In this project, we help Fairstorage build a efficient Machine Learning model to forecast the sales for every product in every store across regions for the next 21 days by leveraging historical data with the volume of sales done over the past 1920 days. Of course, our model has to be better than the conventional statistical models used for these use cases by the company so far.

Dataset

The dataset consists of the different products represented by the product ID that consists of the Item ID, Sub-Category ID, Category ID, Store ID and Region ID. The data also includes the past sales history (in units) over the past 1920 days.

Methodology

Firstly, in order to keep the dataset processing light on my machine, I downcast the datatypes used in the dataset that helps in about 75% reduced memory usage while handling this dataset.

We start with some data analysis to understand the layout of the data which helps us uncover some insights about the data collected so far.

For example, the above plot shows how erratic the sales trends are and some days where the product was never sold at all. This could be due the product going out of stock but since we have no inventory data available, this hypothesis couldn't be rationalized.

From this, we learn that using a metric like Meaning Absolute Percentage Error (MAPE) during our modelling would not yield the best results given the magnitude of sparse values found in the dataset. Therefore, we could go with Root Mean Square Error (RMSE) as a metric.

For exploratory analysis that could make the procurement manager's job easier is shown in the solution notebook.

For the next part, we proceed with feature engineering.

  • Encode categorical features - Product Category
  • Include Lags (Shifts) - To capture auto correlation between values that are certain time period apart
  • Mean encoding - We are again converting categorical features into numerical.
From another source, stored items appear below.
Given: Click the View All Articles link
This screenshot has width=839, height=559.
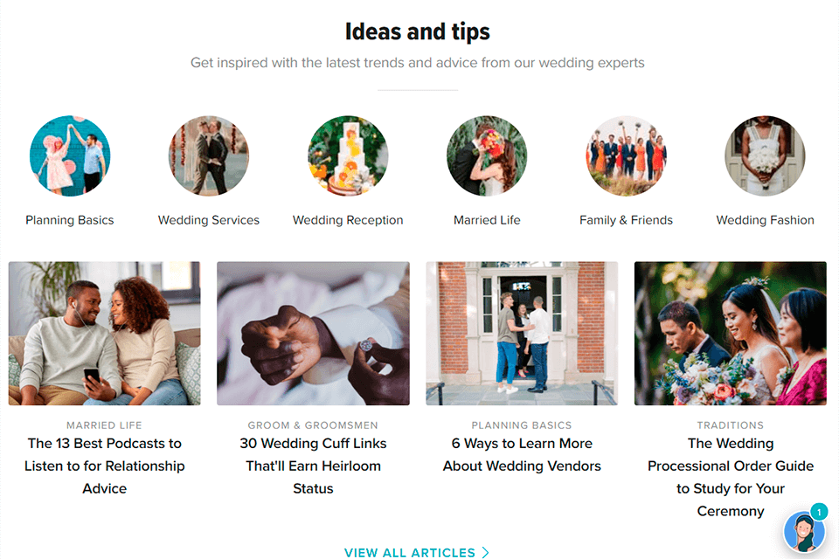Looking at the screenshot, I should tap(410, 552).
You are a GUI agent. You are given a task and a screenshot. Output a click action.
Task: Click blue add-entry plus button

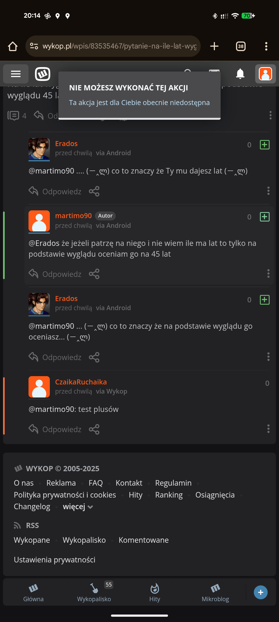tap(260, 592)
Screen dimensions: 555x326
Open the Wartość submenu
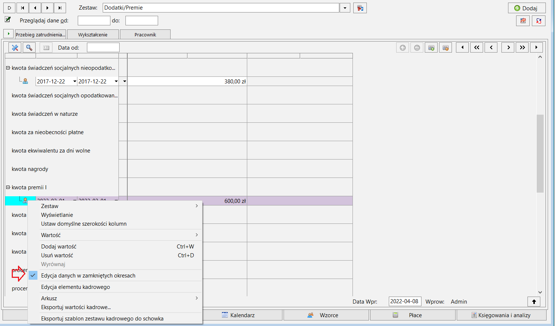tap(115, 235)
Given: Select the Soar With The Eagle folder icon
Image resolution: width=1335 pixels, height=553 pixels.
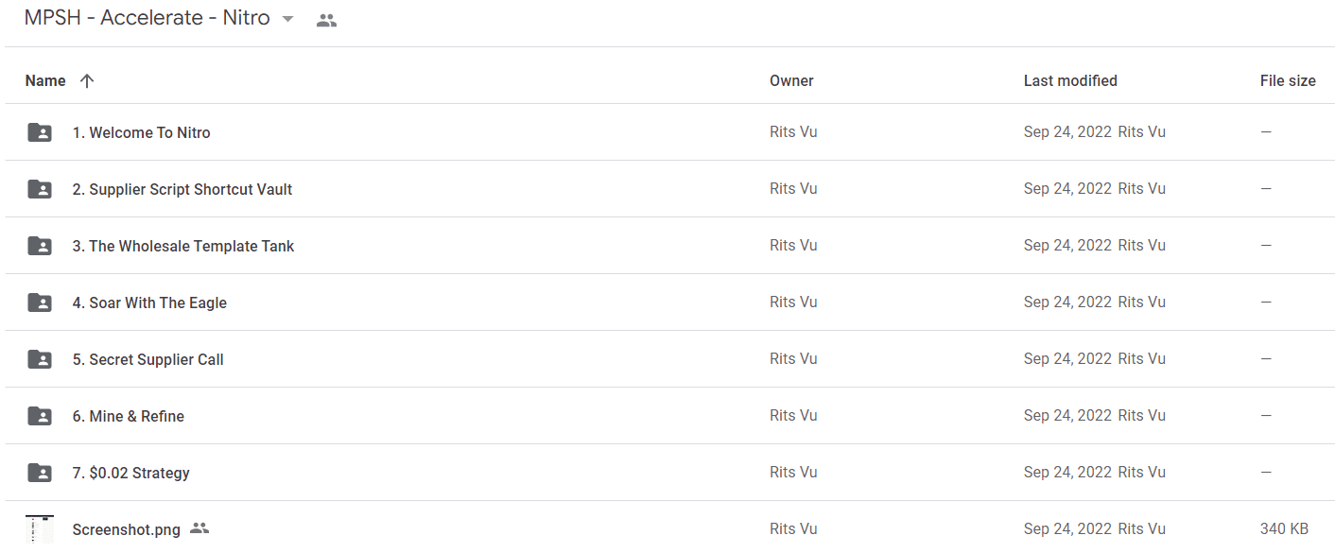Looking at the screenshot, I should pyautogui.click(x=40, y=302).
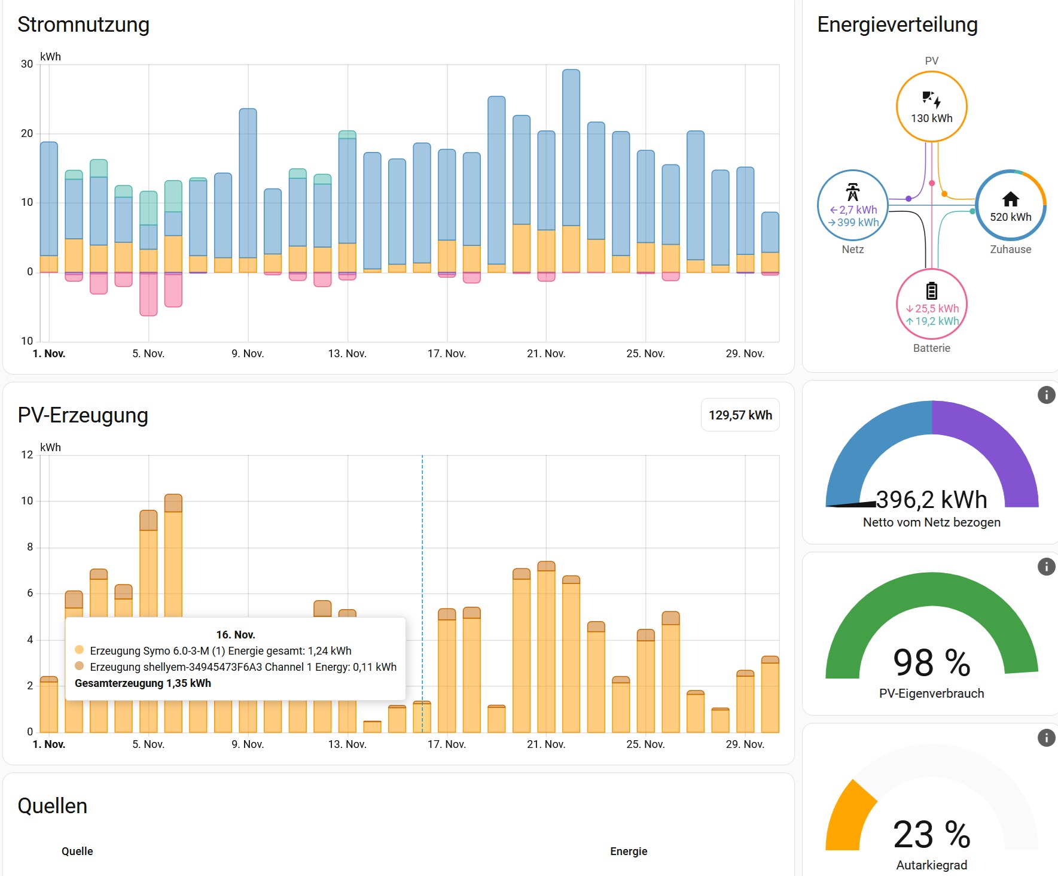Click the 129,57 kWh total badge
Screen dimensions: 1058x876
(740, 415)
This creates a feature that is more representative of the target variable by considering the avergage with respect to different product categories.
  • Moving Average (Rolling Mean) - for statistical estimates at different points in time.
  • Expanding Mean - While the rolling window uses the same amount of observations each time, and the expanding window uses more and more observations each time.
  • Trends - The selling trend feature will be positive if the daily items sold are greater than the entire duration average else negative.

Modelling

We use LGBM which is known to handle large datasets with low memory usage without compromising on accuracy. We use the "tweedie" objective as it is the distribution of the sales data we see here (Similar to lot of other sales data distributions which is almost always skewed due to various factors).
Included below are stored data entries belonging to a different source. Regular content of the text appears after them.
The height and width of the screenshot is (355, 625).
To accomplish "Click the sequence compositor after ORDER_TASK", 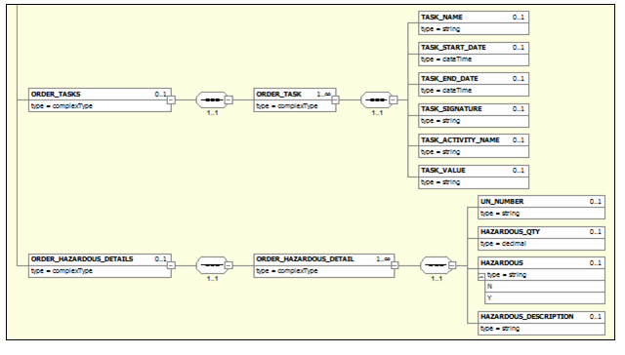I will pyautogui.click(x=376, y=99).
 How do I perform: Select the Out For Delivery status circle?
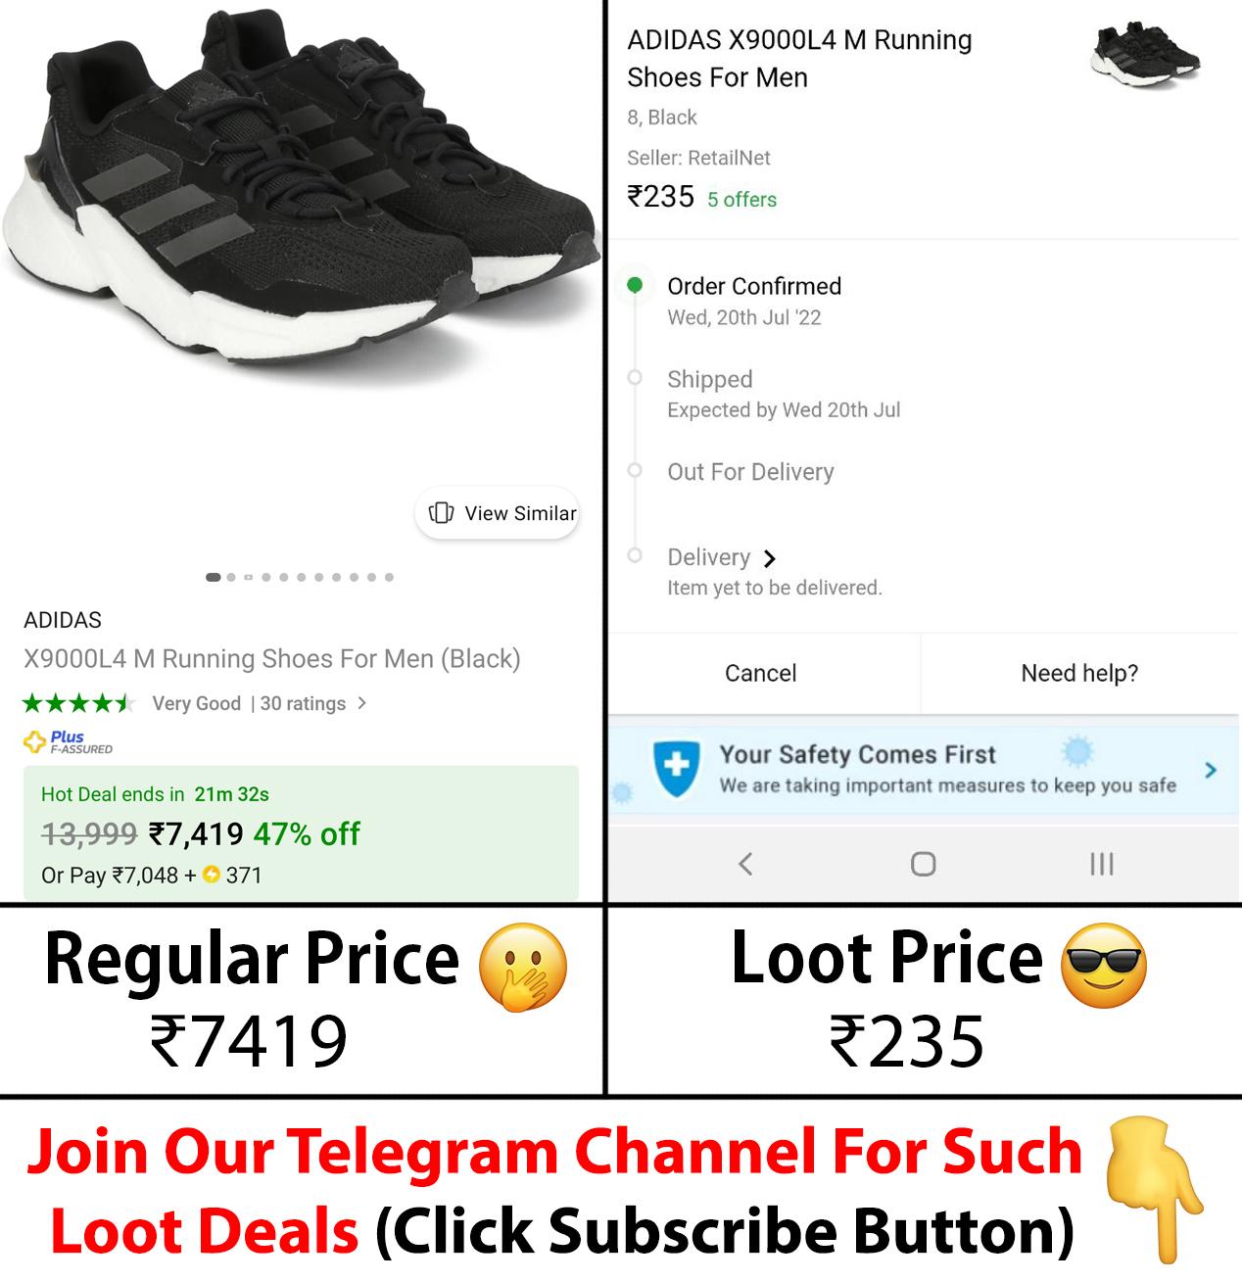click(635, 471)
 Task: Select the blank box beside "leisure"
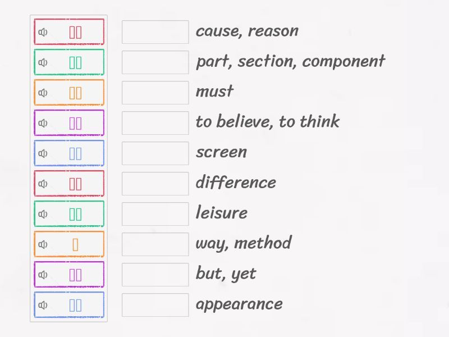tap(155, 214)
We achieve a RMSE of 0.82 in the final model.

Feature Importance Plot

This plot shows that most of our engineered features contributed to the model's predictions. image

For further improvements

  • In the future, we could sit together and work with the domain experts from supply chain management (Ex. Procurement Manager) for improved feature engineering and selection.
  • Collecting relevant data such as weather, inventory data, discount, marketing, pricing, shelf life will increase the accuracy and reliability of the model.
  • We could consider using a better metric such as Weighted Mean Absolute Error (weighted by price or shelf life). This penalises the errors made on expensive products more as compared to cheaper products. This helps our use case in saving costs by making more accurate forecasts for set of products that are more sensitive (high in price or perishable in nature).
  • We can also consider experimenting with developing separate models for each region to better forecast demand of the products.

About

We help the supermarket giant FairStorage with forecasting the demand for their products across different stores in order to help the procurement manager and consequently, save cost by reducing redundant storage and other logistic expenses.